Emsallere uygun faizin belirlenmesi
İlişkili kişiler arasındaki borcun emsallere uygun fiyatının belirlenmesi, kural olarak fiyat karşılaştırma yöntemine göre yapılır. Faiz oranı belirlenirken; kredi amacı, düzenleyici çerçeve koşulları, vade süresi, para birimi (/ döviz riskleri), ESG riskleri (Environment, Social, Governance), kredi hacmi veya teminatlandırma gibi diğer faktörlerin yanı sıra, özellikle borç alanın somut borçlu riski (bonitesi) ve grup içindeki işlevi de dikkate alınmaktadır.
Grup içi finansman desteğinin analizinde, genel itibariyle şu noktalar değerlendirilir:
* şirketin grup açısından ekonomik önemi,
* finanse edilecek projenin grup açısından ekonomik ve stratejik önemi,
* şirketin önümüzdeki on iki ay içinde sat ılma olasılığı,
* şirketin grup toplam ekonomisine kayda değer katkısının olup olmadığı,
* şirketin grup adı veya markasını kullanıp kullanmadığı,
* şirketin grup toplam kazancına önemli bir katkı sağlayıp sağlamadığı,
* şirketin grup içinde en yüksek ciroyu elde eden ürün veya hizmetleri yürütüp yürütmediği,
* şirketin grup açısından önemli coğrafi pazarlarda faaliyet gösterip göstermediği.

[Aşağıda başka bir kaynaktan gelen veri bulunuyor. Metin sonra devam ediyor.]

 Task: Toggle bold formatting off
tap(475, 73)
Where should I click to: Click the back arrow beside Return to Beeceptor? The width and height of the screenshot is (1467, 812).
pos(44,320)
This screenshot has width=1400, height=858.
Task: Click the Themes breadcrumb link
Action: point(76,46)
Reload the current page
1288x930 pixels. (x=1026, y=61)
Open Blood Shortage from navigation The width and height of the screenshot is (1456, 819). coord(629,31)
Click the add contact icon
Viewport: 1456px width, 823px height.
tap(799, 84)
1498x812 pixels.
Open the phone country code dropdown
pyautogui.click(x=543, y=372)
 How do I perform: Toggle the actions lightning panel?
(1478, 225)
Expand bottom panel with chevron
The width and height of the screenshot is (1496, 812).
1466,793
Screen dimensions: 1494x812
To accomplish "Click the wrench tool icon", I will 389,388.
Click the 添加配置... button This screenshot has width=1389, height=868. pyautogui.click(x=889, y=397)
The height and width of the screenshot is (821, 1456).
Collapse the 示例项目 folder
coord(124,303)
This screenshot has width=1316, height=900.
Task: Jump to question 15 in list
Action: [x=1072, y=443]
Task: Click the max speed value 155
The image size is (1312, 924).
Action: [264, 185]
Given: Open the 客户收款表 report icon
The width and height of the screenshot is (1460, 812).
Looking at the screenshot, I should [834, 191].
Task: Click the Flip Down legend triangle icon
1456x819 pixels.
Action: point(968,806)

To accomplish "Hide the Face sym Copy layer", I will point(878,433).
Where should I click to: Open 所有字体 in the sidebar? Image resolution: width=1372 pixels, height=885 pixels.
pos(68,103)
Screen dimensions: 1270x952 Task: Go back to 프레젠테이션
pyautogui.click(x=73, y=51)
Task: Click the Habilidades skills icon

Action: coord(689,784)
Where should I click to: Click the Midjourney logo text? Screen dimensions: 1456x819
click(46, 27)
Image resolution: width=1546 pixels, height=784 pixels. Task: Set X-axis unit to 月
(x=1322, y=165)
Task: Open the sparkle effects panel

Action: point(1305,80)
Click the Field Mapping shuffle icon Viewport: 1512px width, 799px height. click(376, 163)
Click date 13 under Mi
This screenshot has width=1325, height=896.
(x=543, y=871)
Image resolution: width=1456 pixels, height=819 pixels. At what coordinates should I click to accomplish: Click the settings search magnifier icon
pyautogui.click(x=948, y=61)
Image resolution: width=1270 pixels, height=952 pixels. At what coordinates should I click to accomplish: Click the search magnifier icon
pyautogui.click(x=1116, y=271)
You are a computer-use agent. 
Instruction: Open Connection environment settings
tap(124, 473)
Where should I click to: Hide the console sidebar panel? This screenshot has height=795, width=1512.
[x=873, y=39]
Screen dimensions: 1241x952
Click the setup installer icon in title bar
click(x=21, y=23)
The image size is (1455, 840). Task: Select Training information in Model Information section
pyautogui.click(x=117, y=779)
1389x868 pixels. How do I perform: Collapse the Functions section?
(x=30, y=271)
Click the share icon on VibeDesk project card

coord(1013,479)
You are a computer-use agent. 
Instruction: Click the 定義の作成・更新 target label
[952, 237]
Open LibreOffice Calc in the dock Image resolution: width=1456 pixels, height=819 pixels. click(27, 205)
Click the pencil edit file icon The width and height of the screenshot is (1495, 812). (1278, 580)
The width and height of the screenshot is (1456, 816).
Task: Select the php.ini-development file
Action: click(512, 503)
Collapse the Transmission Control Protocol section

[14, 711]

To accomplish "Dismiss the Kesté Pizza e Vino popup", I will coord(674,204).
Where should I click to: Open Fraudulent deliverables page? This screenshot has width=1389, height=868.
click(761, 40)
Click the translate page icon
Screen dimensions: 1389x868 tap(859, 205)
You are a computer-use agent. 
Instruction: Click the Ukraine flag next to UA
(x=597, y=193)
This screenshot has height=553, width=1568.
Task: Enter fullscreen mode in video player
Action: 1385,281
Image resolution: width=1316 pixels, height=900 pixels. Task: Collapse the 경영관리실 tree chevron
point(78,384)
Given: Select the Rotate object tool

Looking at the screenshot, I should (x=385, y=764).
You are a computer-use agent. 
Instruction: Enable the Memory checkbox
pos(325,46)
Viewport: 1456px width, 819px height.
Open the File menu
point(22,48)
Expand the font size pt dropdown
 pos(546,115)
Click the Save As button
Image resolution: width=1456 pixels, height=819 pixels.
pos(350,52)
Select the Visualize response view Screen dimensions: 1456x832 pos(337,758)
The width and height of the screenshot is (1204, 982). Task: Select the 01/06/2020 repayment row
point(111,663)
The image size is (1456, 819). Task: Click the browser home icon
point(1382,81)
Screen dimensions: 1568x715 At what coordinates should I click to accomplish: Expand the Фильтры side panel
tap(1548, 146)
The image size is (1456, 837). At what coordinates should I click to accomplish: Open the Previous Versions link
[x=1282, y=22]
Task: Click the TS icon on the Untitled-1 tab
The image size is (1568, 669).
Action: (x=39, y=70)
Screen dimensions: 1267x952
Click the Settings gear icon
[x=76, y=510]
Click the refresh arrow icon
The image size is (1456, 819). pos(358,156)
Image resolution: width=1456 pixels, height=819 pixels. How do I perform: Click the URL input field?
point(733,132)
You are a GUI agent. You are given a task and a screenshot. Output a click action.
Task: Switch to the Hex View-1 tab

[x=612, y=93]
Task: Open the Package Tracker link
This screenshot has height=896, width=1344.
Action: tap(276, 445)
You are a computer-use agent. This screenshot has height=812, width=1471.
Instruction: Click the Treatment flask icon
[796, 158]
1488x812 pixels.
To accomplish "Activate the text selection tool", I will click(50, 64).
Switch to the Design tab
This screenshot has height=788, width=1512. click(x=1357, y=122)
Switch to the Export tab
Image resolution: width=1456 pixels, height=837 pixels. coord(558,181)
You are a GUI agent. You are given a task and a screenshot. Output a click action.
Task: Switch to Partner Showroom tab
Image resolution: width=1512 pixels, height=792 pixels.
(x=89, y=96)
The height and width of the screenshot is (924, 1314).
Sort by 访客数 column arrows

Son olarak, Almanya’da kredi değerlendirmesinde, grup şirketleri arasındaki fiili bağlılık da dikkate alınmaktadır. Eğer borç verilen şirket grup için kritikse, grubun onu batırmayacağı, dolayısıyla riskin daha düşük olduğu kabul edilmektedir. Bu ise, kredi notunu ve faiz oranını etkilemektedir. Özetle, artık grup içi kredilerin “Euribor + marj” formülüne indirgenmesi mümkün değildir; kredi notu, fonksiyon ve risk profili belirleyici hale gelmiştir. Hem Türkiye hem de Almanya’da faaliyet gösteren grupların, finansman yapılarını 2024 sonrasında tamamen yeni bir perspektifle ele almaları gerekmektedir.